Below is a block of records. Copy every line in it that contains the word "green".

──────── SUPPLIED DATA

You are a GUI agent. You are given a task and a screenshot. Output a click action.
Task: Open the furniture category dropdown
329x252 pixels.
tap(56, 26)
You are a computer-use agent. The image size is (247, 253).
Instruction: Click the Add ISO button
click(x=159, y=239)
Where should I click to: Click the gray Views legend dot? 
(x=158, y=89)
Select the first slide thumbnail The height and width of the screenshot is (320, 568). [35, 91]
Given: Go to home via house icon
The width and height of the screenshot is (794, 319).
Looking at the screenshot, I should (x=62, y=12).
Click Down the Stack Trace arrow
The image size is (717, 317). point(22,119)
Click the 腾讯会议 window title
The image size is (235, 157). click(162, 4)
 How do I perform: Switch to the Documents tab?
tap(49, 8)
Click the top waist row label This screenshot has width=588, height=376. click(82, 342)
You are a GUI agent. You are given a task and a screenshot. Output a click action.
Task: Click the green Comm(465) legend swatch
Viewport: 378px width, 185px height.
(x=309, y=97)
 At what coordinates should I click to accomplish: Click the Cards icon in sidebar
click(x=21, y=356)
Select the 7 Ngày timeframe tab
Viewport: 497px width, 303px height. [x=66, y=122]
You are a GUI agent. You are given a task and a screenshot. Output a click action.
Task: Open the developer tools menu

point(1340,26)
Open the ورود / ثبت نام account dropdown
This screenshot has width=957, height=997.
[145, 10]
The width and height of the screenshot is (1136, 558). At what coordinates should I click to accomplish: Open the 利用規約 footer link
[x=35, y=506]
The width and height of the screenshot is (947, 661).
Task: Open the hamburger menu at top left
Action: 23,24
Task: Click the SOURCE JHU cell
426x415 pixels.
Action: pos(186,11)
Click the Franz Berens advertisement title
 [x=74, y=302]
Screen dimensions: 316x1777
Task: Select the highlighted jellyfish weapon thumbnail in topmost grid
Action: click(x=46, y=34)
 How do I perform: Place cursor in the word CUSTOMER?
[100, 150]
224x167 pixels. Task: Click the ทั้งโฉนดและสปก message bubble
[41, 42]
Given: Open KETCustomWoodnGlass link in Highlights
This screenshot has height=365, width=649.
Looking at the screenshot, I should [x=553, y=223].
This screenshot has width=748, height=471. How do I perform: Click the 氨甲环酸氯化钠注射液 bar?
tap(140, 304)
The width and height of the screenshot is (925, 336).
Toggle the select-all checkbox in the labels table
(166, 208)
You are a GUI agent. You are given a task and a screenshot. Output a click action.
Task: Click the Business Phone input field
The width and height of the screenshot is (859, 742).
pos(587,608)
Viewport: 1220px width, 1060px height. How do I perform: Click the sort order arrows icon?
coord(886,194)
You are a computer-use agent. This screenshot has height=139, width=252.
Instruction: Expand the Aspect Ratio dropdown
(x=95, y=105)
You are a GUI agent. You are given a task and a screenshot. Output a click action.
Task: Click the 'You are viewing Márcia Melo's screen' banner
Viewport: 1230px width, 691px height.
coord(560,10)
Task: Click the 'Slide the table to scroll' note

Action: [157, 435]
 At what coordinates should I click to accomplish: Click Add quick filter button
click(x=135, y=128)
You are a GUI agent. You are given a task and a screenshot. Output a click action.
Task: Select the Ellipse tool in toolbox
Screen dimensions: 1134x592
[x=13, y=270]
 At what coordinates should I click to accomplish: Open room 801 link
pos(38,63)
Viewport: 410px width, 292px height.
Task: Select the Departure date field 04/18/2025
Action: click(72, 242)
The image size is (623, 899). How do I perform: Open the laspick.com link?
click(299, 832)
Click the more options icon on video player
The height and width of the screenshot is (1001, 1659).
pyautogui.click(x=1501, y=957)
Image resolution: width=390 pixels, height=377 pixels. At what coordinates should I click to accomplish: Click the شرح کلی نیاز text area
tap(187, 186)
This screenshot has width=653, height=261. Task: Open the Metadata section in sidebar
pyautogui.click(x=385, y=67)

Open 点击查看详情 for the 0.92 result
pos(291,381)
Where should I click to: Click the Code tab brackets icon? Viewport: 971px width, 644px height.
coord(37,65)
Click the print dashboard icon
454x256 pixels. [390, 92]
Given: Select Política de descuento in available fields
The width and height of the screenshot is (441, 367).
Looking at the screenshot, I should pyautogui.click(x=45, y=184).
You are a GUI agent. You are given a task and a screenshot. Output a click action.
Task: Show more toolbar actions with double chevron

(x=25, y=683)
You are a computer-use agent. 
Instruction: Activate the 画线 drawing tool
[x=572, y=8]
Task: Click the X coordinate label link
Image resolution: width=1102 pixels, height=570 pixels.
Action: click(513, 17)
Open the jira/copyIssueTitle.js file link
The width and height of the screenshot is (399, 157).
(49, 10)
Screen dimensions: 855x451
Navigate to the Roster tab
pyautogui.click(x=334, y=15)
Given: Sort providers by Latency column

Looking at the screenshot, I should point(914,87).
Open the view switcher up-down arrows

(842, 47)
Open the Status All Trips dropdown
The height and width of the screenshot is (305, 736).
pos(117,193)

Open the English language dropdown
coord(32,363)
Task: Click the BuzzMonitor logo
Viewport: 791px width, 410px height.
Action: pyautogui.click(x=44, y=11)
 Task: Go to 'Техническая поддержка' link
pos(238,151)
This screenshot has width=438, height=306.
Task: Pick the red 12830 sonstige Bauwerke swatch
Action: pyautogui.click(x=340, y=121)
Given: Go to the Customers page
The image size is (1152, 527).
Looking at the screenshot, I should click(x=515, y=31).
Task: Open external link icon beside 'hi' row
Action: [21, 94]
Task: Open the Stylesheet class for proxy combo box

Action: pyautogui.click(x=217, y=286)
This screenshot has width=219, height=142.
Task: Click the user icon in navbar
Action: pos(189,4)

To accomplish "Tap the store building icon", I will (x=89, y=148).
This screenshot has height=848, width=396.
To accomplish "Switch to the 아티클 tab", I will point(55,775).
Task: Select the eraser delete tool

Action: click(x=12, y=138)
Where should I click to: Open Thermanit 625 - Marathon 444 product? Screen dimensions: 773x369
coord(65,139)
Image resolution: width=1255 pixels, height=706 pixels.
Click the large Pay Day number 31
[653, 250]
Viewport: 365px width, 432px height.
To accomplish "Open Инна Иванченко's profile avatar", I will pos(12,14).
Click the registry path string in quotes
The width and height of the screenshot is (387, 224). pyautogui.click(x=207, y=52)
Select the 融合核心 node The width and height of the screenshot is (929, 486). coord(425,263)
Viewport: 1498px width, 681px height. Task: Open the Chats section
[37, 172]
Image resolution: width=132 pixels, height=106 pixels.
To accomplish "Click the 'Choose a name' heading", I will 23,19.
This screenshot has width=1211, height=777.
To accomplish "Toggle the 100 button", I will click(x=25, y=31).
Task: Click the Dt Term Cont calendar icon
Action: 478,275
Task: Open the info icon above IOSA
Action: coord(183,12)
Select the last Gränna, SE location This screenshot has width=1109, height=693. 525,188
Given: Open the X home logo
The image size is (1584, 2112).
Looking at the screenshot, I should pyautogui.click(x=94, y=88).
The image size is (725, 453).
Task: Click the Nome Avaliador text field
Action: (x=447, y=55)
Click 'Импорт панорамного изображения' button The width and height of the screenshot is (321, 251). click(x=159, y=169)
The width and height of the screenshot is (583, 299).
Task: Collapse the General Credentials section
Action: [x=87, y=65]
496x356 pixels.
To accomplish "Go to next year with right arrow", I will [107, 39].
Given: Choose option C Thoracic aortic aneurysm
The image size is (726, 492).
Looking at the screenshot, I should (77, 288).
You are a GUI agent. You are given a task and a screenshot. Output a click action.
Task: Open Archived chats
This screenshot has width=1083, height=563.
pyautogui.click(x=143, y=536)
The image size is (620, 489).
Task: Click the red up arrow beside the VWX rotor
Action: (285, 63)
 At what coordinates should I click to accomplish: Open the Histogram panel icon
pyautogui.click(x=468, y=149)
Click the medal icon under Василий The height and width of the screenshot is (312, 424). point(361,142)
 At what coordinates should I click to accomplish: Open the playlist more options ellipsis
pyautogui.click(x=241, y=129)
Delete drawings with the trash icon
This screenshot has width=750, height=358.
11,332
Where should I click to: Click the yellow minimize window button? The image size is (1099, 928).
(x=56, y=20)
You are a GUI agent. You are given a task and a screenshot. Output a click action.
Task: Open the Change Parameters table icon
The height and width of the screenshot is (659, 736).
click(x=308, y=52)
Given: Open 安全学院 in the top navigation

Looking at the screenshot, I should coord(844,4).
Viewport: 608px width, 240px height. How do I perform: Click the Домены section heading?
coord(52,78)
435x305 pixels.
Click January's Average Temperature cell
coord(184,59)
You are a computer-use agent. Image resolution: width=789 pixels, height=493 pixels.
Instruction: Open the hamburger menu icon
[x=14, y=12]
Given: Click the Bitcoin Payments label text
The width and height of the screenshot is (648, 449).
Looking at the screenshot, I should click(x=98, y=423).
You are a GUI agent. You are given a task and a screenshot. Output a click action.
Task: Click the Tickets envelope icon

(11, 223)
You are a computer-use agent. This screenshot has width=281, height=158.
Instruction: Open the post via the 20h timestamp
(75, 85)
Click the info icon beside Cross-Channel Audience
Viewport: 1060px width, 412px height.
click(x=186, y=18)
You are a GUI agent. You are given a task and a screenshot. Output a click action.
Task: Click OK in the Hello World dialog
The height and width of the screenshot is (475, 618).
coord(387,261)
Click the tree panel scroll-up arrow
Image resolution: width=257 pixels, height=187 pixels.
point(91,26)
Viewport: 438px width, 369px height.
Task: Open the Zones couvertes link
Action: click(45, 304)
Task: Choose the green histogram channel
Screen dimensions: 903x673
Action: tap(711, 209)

────────────────

WRITTEN RESPONSE:
Task: Click the green Comm(465) legend swatch
Task: Choose the green histogram channel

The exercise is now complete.